Rising compliance costs, hard to understand corporate client structures, fines and penalties, a shift from corporate responsibility to individual liability, and reputational concerns have led many US Financial Institutions (“FI”) to de-risk or end customer relationships as along with the offering of certain banking products. The consequential correspondent account closures result in “bank-less” customers, suffering economies and movement towards “non-transparent cash economies”.
Characteristics the FI De-risking Thumbprint
- Closing or refusing to open a bank account for an Individual or an Entity
- Restricting the Individual or the Entity from access to financial services
- Withdrawing or restricting banking services with money transfer organizations
- Cutting off correspondent banking relationships to Foreign Financial Institutions which in turn would not be able to access the international payments clearing system.
The AML Act of 2020 (the Act”) addresses the De-risking Challenge.

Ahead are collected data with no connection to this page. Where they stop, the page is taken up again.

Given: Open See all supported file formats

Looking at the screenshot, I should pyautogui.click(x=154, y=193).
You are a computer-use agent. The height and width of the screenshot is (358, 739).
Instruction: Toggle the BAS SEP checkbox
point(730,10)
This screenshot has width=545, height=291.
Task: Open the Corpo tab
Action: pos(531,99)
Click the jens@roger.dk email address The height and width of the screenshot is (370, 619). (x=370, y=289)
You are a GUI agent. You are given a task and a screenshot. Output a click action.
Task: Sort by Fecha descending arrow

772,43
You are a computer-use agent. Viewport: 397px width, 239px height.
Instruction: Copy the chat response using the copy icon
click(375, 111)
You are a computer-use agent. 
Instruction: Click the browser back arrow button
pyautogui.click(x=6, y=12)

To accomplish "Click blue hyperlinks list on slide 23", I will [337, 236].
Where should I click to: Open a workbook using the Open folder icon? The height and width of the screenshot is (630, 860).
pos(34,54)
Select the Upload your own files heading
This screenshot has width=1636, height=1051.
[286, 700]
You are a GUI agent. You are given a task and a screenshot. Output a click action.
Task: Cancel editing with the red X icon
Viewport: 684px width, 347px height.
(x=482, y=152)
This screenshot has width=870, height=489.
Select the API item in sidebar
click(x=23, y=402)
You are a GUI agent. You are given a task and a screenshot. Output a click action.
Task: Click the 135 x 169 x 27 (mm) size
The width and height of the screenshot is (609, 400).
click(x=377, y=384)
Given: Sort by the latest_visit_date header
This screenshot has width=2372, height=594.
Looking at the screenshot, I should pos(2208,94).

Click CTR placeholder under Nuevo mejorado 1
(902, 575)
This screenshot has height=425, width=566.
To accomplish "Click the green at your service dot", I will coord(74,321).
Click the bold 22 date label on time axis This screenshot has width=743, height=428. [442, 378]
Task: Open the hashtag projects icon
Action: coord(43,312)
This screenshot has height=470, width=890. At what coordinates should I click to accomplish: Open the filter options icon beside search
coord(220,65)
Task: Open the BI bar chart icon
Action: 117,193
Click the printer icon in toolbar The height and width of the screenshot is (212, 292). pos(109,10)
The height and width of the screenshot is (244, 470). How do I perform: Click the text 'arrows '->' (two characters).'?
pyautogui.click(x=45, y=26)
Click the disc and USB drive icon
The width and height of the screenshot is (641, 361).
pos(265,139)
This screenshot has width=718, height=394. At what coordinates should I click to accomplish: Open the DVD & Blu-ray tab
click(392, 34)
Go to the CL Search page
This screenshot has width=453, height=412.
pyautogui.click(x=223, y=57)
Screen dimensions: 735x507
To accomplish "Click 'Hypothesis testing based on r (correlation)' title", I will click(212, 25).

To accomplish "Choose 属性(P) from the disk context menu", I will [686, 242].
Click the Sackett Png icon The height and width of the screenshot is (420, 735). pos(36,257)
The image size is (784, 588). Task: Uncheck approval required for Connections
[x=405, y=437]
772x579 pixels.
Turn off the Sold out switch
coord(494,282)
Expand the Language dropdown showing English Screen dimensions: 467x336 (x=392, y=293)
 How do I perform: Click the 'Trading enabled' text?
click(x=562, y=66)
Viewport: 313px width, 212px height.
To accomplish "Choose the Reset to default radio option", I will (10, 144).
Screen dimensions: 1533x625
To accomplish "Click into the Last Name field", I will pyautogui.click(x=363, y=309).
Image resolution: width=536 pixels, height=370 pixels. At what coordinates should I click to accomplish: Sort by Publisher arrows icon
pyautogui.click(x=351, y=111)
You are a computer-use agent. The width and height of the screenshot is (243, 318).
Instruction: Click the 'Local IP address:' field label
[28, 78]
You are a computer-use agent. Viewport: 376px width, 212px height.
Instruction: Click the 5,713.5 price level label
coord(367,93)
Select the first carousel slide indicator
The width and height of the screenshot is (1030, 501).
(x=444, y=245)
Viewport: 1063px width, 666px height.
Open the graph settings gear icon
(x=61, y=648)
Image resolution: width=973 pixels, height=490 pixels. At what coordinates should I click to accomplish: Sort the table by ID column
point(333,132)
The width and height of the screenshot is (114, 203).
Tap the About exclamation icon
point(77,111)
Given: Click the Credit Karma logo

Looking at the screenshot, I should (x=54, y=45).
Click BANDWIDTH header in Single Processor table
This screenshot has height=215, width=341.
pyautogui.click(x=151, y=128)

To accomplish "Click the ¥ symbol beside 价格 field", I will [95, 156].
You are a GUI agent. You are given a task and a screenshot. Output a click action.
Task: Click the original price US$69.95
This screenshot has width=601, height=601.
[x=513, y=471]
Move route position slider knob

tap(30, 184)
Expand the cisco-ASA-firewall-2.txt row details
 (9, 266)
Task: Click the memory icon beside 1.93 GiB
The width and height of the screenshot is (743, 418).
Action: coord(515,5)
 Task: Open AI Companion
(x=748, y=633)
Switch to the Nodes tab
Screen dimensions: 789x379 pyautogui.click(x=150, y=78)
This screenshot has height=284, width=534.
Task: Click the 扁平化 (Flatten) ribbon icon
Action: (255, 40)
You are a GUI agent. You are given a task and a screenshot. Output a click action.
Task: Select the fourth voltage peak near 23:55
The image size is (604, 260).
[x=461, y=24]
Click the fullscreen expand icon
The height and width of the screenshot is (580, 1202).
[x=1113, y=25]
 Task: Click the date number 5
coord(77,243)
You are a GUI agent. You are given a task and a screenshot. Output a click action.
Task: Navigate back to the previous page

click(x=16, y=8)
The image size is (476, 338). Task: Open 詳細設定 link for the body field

The Act states that the term ‘‘de-risking’’ means actions taken by a financial institution to terminate, fail to initiate, or restrict a business relationship with a customer, or a category of customers, rather than manage the risk associated with that relationship consistent with risk-based supervisory or regulatory requirements, due to drivers such as profitability, reputational risk, lower risk appetites of banks, regulatory burdens or unclear expectations, and sanctions regimes. Moreover, the financial exclusion caused by de-risking can ultimately drive money into less transparent, shadow channels through the carrying of cash or use of unlicensed or unregistered money service remitters, thus reducing transparency and traceability, which are critical for financial integrity, and can increase the risk of money falling into the wrong hands.
Government Accountability Office (GAO) to Perform a De-risking Analysis
The Act states that no later than 1 year after the date of its enactment, the Comptroller General of the United States shall conduct an analysis and submit to Congress a report on financial services de-risking that will:
- rely substantially on information obtained through prior de-risking analyses conducted by the Comptroller General of the United States
- consider the many drivers of de-risking as identified by the Financial Action Task Force, including profitability, reputational risk, lower risk appetites of banks, regulatory burdens and unclear expectations, and sanctions regimes
- identify options for financial institutions handling transactions or accounts for high-risk categories of clients and for minimizing the negative effects of anti-money laundering and countering the financing of terrorism requirements on such individuals and entities and on certain high-risk geographic jurisdictions, without compromising the effectiveness of Federal anti-money laundering and countering the financing of terrorism requirements.
Upon the completion of the Act’s required review, the Secretary of the Treasury in consultation with Federal functional regulators, State bank supervisors, State credit union supervisors, and appropriate public- and private-sector stakeholders, shall develop a strategy to reduce de-risking and its related adverse consequences.
De-risking is Complex.
Small countries dependent on correspondent banking relationships and remittance payments have been primarily identified as de-risking targets. Latin America and Caribbean regions have been perceived by USFIs as areas of unacceptable risk for Money Laundering (ML) and Financing of Terrorism (FT) compliance. Furthermore, the low volumes of transactions that are generated do not compensate the FI’s for a low margin/profitability associated with these relationships. The result is that small FFIs, Individuals and Entities in the region have been pushed to a less regulated or “shadow banking” system of non-existent regulatory oversight. Perhaps a reduction of costs of maintaining correspondent banking relationships while implementing technical solutions to improve efficiency of due diligence processes could support normalizing banking relationships (or lack thereof) of all affected by de-risking. In the meantime, at least there is a stated strategy by the U.S. Government for minimizing the effects de-risking.